Clovis' New Pot Law Criticized

December 05, 2005

Marc Benjamin, The Fresno Bee

A new medical marijuana ordinance takes effect next month in Clovis, but activists told the council Monday night that banning medical marijuana dispensaries will be a problem.

The ordinance does not allow dispensaries but allows cooperatives where up to 99 plants can be grown. City officials said they do not want money to be exchanged if the marijuana is being grown in a cooperative situation.

David Wolfe, assistant city attorney, said the city's ordinance was an effort to strike a balance between prohibiting dispensaries and allowing a cooperative growing effort.

Dispensaries are against federal law, but some California medical marijuana advocates say they are written into California law. It was a significant reason for a lawsuit against the city of Fresno by Americans for Safe Access.

Wolfe disagrees, saying he does not view state law the same way.

Mark Stout, a member of Californians for Safe Access, a group that has sued the city of Fresno for its ban on dispensaries, said dispensaries are needed because many people who are prescribed to use medical marijuana live in apartments or do not have room to grow their medicine.

"The ordinance is a de facto prohibition on dispensaries," Stout said. "Without dispensaries, you take the only safe way many patients have for safe access to medical marijuana."

He said Americans for Safe Access consider a ban on dispensaries a violation of state law.

California voters passed the Compassionate Use Act in 1996 to ensure seriously ill Californians have a right to obtain and use marijuana for medical purposes.

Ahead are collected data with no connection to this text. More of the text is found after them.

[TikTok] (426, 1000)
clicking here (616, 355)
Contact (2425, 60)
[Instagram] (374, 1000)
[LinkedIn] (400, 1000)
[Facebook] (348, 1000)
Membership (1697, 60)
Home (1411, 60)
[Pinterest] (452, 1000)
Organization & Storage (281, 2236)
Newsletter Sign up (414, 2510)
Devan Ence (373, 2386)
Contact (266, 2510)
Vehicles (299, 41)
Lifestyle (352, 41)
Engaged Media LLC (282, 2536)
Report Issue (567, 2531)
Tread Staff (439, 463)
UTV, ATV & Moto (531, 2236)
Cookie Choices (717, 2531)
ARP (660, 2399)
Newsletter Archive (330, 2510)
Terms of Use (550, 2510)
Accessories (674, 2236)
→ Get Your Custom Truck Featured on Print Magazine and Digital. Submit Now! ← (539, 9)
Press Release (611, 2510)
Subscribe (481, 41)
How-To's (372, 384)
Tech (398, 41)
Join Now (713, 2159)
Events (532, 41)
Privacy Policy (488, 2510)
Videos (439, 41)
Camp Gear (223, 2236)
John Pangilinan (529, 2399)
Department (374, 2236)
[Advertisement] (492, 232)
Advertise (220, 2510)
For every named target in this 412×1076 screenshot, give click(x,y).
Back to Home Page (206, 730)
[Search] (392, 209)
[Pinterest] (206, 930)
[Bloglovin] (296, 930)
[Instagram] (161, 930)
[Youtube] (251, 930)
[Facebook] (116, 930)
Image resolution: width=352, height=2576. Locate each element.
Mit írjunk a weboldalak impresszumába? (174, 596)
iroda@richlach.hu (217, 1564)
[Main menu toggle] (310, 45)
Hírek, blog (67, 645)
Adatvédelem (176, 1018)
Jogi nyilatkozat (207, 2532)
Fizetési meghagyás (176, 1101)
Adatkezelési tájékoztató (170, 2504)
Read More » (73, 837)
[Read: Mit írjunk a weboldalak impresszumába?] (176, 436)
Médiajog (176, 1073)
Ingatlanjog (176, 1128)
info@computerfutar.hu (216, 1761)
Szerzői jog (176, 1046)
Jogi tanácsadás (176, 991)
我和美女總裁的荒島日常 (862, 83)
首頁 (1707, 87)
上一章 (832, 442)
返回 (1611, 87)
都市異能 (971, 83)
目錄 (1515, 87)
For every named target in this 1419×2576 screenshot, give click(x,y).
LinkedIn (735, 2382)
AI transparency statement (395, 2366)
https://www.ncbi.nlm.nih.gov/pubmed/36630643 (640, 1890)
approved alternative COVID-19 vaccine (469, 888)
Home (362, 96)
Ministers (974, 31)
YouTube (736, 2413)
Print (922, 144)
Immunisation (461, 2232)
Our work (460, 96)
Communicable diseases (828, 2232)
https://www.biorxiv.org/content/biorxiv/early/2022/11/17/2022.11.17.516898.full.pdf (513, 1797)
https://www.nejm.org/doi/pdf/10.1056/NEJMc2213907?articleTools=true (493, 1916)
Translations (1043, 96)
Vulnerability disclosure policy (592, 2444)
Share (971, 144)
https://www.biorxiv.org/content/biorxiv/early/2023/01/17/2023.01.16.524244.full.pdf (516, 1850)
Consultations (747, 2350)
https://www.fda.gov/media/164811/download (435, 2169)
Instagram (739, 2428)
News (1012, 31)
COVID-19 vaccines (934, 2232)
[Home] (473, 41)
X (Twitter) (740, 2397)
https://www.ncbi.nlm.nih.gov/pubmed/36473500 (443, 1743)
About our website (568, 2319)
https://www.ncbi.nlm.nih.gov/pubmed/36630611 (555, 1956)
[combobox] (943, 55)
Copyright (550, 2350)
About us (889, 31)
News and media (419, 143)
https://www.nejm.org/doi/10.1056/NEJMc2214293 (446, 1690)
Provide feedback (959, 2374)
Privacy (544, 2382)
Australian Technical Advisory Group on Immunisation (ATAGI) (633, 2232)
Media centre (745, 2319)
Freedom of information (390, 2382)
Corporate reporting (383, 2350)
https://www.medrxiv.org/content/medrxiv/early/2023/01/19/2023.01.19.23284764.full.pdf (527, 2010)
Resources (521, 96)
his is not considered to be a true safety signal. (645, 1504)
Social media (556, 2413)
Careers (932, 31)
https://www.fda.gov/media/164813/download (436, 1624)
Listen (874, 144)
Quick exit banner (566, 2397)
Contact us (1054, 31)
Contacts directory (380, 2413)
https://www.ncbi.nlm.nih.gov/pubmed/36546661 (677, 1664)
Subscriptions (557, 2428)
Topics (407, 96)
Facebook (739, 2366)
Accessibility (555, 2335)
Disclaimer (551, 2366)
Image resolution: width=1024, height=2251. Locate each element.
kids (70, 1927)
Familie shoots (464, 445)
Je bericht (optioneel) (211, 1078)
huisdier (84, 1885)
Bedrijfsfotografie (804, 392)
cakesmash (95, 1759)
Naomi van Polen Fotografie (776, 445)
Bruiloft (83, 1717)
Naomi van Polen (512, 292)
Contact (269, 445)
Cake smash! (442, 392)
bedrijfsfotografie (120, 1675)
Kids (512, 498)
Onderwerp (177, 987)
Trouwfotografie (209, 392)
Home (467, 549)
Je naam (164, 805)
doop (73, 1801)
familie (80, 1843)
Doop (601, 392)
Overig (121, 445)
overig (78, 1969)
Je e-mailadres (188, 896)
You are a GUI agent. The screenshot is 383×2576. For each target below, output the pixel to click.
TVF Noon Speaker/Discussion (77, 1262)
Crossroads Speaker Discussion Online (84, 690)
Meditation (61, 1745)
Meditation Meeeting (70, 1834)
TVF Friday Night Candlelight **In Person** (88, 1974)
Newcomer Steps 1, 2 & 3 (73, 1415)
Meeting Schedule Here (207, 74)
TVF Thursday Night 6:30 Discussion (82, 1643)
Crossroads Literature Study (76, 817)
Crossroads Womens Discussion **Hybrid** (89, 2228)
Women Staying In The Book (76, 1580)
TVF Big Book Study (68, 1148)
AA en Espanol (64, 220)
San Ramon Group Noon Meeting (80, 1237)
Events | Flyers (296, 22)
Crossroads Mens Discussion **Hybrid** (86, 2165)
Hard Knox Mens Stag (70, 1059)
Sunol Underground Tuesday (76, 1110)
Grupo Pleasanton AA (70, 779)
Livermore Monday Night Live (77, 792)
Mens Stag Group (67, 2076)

Patients must obtain a doctor's order and can use the drug for treatment.

Under the Clovis ordinance, cultivation will be limited to six mature plants or 12 immature plants per patient and requires the collective cultivation of no more than 24 plants in an industrially zoned area or on certain large residential lots that exceed 24,000 square feet. A cooperative must be located in a similar industrial setting. In all cases, growing marijuana must be done inside a locked enclosure.

The ordinance also limits the number of patients for a provider to four, including relatives who use the drug as a pain medication in the same home.

The city will allow smoking outdoors as long as it is done out of public view.